David Milne, Barker Fairley, Milton Avery - all for their marvelous ability to balance abstraction and representation. Henri Matisse for the same reason, but also as much for the way he thought as the work itself. His essays contain some great insights into how to approach our work. I am also very aware of the example of his career: Matisse did everything -painting, drawing, collage, printmaking, sculpture -completely re-inventing himself periodically - never afraid to change.

 

If you were not an artist, what would you be and why?

I would be a scientist of some sort – environment or geology. I respect facts and I value the scientific way of understanding the world: the search for new knowledge and the revising of accepted ideas and practices can edge society toward a more accurate vision of reality. I was working in both directions, art and science, when I started university, but when the intense demands of science studies pushed the art aside completely, I realized that art was where I needed to be. My fields of study in science figured prominently in my choice of landscape as the primary subject of my art.

 


Goldenrod, Perth County pastel and watercolour on paper 10" x 12" 2023


How has your artistic practice changed over time?

In the very early years, I was pushing myself towards abstraction. Very quickly this suppression of the subject started to feel artificial and unnecessary. First, I allowed the subjects to reassert themselves in the field work and later in the studio as well. Now, I have come to value mark-making and composition above all else and I am comfortable letting each piece find its own degree of representation or abstraction.

 

What is your dream project?

An Artist-in-Residence project somewhere with an exciting landscape. I once had the great privilege of filling this role for a month at Gros Morne National Park, one the greatest landscape experiences Canada has to offer. A similar opportunity somewhere inspiring, maybe longer so I could combine the field work and the studio work, would be wonderful.

 

What would you like others to know about your art that you think is unique?

I would like people to understand the extremity of my commitment to in-the-moment decision making – to the point that it feels that it is impossible to know how to paint. In over 40 years of working, I have learned a great deal about painting and that experience is valuable, but when standing in front of my easel, I have to learn how to make this painting by painting it.

 

If you could give an artist starting out some advice what would it be?

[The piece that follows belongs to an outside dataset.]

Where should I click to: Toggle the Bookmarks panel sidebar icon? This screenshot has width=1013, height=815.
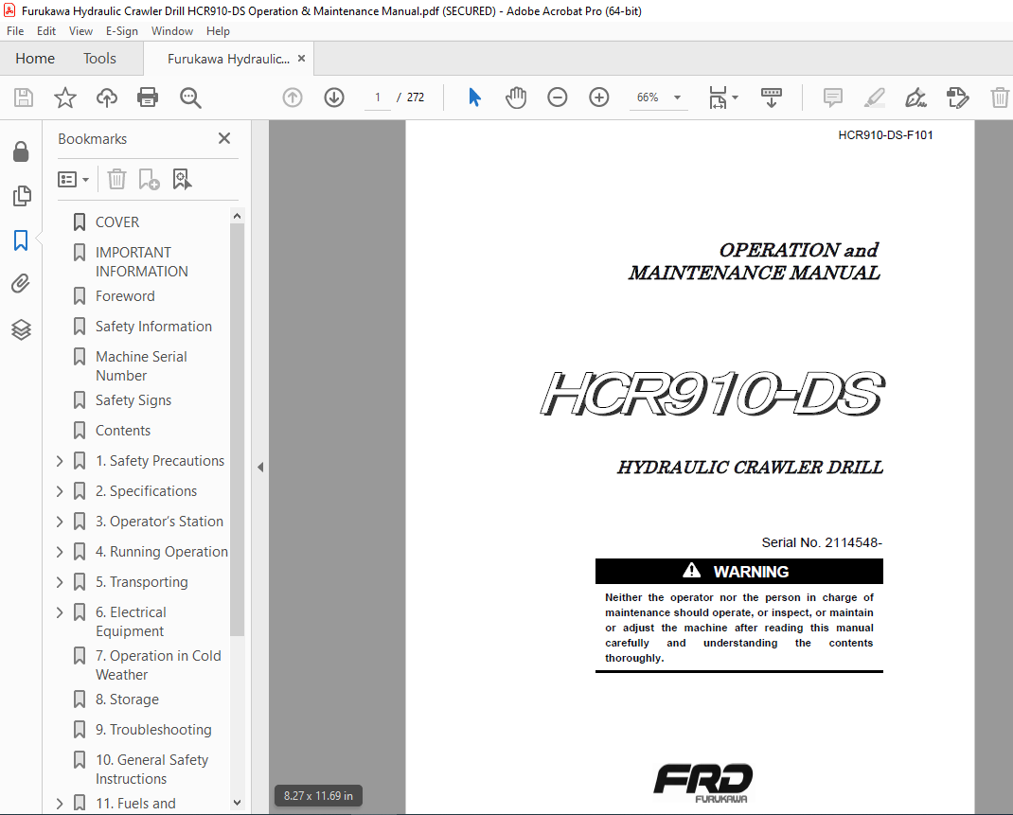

Be as wholly yourself as possible. Do the things that resonate deep within yourself. Be selective about your influences and absorb them, don’t copy them. It probably won’t make you popular, but it will make you matter.

 


Barry working on a small travel sketch pad


What kind of experience do you want the viewer to walk away with?

 

When a viewer turns away from one of my pieces, I want them to feel as if they are returning from a journey, that the work is a place they could return to and find something that matters to them.

 

Last words or Quote:

There are two passages that have informed my thinking for many years. The first is from Matisse’s “Notes of a Painter” (1908):


            “All that is not useful in the picture is detrimental.”


It is easy to see this as a call for simplicity, but I think it is more accurate to see it as an instruction to be selective.


The second is from Gertrude Stein’s essay “Composition as Explanation” (1926) In its original form it is a bit complicated (it is Stein after all), but I paraphrase it as:


             “A work of art is a thing made by being made…not a thing prepared.”


Taken together, along with my experience with plein air work, these ideas have formed the foundation of my commitment to the importance of “being in the moment”.